┌─ RECORD EXCERPTS

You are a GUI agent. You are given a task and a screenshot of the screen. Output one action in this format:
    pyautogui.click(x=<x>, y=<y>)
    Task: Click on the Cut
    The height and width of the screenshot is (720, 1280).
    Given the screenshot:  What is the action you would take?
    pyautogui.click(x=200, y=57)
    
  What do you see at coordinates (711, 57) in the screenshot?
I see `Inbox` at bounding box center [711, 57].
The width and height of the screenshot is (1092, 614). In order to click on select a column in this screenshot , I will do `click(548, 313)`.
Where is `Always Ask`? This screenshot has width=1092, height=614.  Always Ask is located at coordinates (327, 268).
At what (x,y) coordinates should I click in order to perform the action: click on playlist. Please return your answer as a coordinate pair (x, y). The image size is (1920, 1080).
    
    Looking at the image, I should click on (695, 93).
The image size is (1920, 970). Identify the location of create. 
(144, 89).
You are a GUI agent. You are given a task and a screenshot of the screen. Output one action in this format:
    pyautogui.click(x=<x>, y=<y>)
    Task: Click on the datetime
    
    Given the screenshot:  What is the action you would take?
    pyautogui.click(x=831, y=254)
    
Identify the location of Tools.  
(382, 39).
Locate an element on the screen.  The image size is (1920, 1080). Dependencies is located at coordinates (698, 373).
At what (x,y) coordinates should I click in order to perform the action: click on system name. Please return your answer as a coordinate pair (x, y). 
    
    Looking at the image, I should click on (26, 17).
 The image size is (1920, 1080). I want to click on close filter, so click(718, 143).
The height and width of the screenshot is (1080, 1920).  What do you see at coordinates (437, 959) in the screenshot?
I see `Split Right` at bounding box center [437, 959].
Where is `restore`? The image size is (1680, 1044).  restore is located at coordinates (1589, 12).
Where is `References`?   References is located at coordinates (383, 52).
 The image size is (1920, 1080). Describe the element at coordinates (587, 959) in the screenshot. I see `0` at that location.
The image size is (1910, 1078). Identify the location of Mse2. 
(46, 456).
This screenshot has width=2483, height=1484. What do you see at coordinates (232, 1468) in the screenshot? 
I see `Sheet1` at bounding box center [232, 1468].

└─

Duplicate every one of the stored entries above, keeping each line word for word.

You are a GUI agent. You are given a task and a screenshot of the screen. Output one action in this format:
    pyautogui.click(x=<x>, y=<y>)
    Task: Click on the Cut
    The height and width of the screenshot is (720, 1280).
    Given the screenshot:  What is the action you would take?
    pyautogui.click(x=200, y=57)
    
  What do you see at coordinates (711, 57) in the screenshot?
I see `Inbox` at bounding box center [711, 57].
The width and height of the screenshot is (1092, 614). In order to click on select a column in this screenshot , I will do `click(548, 313)`.
Where is `Always Ask`? This screenshot has width=1092, height=614.  Always Ask is located at coordinates (327, 268).
At what (x,y) coordinates should I click in order to perform the action: click on playlist. Please return your answer as a coordinate pair (x, y). The image size is (1920, 1080).
    
    Looking at the image, I should click on (695, 93).
The image size is (1920, 970). Identify the location of create. 
(144, 89).
You are a GUI agent. You are given a task and a screenshot of the screen. Output one action in this format:
    pyautogui.click(x=<x>, y=<y>)
    Task: Click on the datetime
    
    Given the screenshot:  What is the action you would take?
    pyautogui.click(x=831, y=254)
    
Identify the location of Tools.  
(382, 39).
Locate an element on the screen.  The image size is (1920, 1080). Dependencies is located at coordinates (698, 373).
At what (x,y) coordinates should I click in order to perform the action: click on system name. Please return your answer as a coordinate pair (x, y). 
    
    Looking at the image, I should click on (26, 17).
 The image size is (1920, 1080). I want to click on close filter, so click(718, 143).
The height and width of the screenshot is (1080, 1920).  What do you see at coordinates (437, 959) in the screenshot?
I see `Split Right` at bounding box center [437, 959].
Where is `restore`? The image size is (1680, 1044).  restore is located at coordinates (1589, 12).
Where is `References`?   References is located at coordinates (383, 52).
 The image size is (1920, 1080). Describe the element at coordinates (587, 959) in the screenshot. I see `0` at that location.
The image size is (1910, 1078). Identify the location of Mse2. 
(46, 456).
This screenshot has width=2483, height=1484. What do you see at coordinates (232, 1468) in the screenshot? 
I see `Sheet1` at bounding box center [232, 1468].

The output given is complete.